* [Material provided]
:::::
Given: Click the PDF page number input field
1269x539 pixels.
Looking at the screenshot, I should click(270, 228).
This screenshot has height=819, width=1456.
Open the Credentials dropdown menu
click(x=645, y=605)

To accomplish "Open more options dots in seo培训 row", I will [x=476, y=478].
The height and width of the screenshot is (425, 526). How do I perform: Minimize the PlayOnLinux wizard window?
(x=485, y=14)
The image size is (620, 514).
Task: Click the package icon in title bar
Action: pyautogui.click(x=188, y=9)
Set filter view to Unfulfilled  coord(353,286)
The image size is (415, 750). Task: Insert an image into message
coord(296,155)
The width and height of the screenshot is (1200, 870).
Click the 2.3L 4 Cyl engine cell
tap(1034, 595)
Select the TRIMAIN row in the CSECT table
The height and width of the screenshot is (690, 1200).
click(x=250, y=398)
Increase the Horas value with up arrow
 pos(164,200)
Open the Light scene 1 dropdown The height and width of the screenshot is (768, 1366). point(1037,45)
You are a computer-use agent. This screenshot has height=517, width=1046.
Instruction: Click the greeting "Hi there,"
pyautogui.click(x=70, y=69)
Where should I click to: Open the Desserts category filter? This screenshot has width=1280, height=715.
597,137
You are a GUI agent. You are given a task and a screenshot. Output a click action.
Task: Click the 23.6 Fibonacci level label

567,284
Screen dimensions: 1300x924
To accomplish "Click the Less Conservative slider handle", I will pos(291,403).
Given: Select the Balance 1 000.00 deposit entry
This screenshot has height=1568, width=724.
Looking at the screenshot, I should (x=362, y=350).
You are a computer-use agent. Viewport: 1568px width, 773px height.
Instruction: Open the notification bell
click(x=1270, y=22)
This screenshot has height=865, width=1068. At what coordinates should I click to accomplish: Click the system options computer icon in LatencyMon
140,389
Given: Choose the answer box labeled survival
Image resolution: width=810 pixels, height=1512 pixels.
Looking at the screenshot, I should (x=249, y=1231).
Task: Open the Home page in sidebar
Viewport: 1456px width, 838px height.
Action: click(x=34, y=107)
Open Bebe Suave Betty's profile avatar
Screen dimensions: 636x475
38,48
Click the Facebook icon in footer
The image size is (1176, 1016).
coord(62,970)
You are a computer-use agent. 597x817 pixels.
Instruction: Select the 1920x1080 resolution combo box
:::::
* [Try it] From first line to last, transcribe the material exactly.

* [Response]
Given: Click the PDF page number input field
1269x539 pixels.
Looking at the screenshot, I should click(270, 228).
This screenshot has height=819, width=1456.
Open the Credentials dropdown menu
click(x=645, y=605)

To accomplish "Open more options dots in seo培训 row", I will [x=476, y=478].
The height and width of the screenshot is (425, 526). How do I perform: Minimize the PlayOnLinux wizard window?
(x=485, y=14)
The image size is (620, 514).
Task: Click the package icon in title bar
Action: pyautogui.click(x=188, y=9)
Set filter view to Unfulfilled  coord(353,286)
The image size is (415, 750). Task: Insert an image into message
coord(296,155)
The width and height of the screenshot is (1200, 870).
Click the 2.3L 4 Cyl engine cell
tap(1034, 595)
Select the TRIMAIN row in the CSECT table
The height and width of the screenshot is (690, 1200).
click(x=250, y=398)
Increase the Horas value with up arrow
 pos(164,200)
Open the Light scene 1 dropdown The height and width of the screenshot is (768, 1366). point(1037,45)
You are a computer-use agent. This screenshot has height=517, width=1046.
Instruction: Click the greeting "Hi there,"
pyautogui.click(x=70, y=69)
Where should I click to: Open the Desserts category filter? This screenshot has width=1280, height=715.
597,137
You are a GUI agent. You are given a task and a screenshot. Output a click action.
Task: Click the 23.6 Fibonacci level label

567,284
Screen dimensions: 1300x924
To accomplish "Click the Less Conservative slider handle", I will pos(291,403).
Given: Select the Balance 1 000.00 deposit entry
This screenshot has height=1568, width=724.
Looking at the screenshot, I should (x=362, y=350).
You are a computer-use agent. Viewport: 1568px width, 773px height.
Instruction: Open the notification bell
click(x=1270, y=22)
This screenshot has height=865, width=1068. At what coordinates should I click to accomplish: Click the system options computer icon in LatencyMon
140,389
Given: Choose the answer box labeled survival
Image resolution: width=810 pixels, height=1512 pixels.
Looking at the screenshot, I should (x=249, y=1231).
Task: Open the Home page in sidebar
Viewport: 1456px width, 838px height.
Action: click(x=34, y=107)
Open Bebe Suave Betty's profile avatar
Screen dimensions: 636x475
38,48
Click the Facebook icon in footer
The image size is (1176, 1016).
coord(62,970)
You are a computer-use agent. 597x817 pixels.
Instruction: Select the 1920x1080 resolution combo box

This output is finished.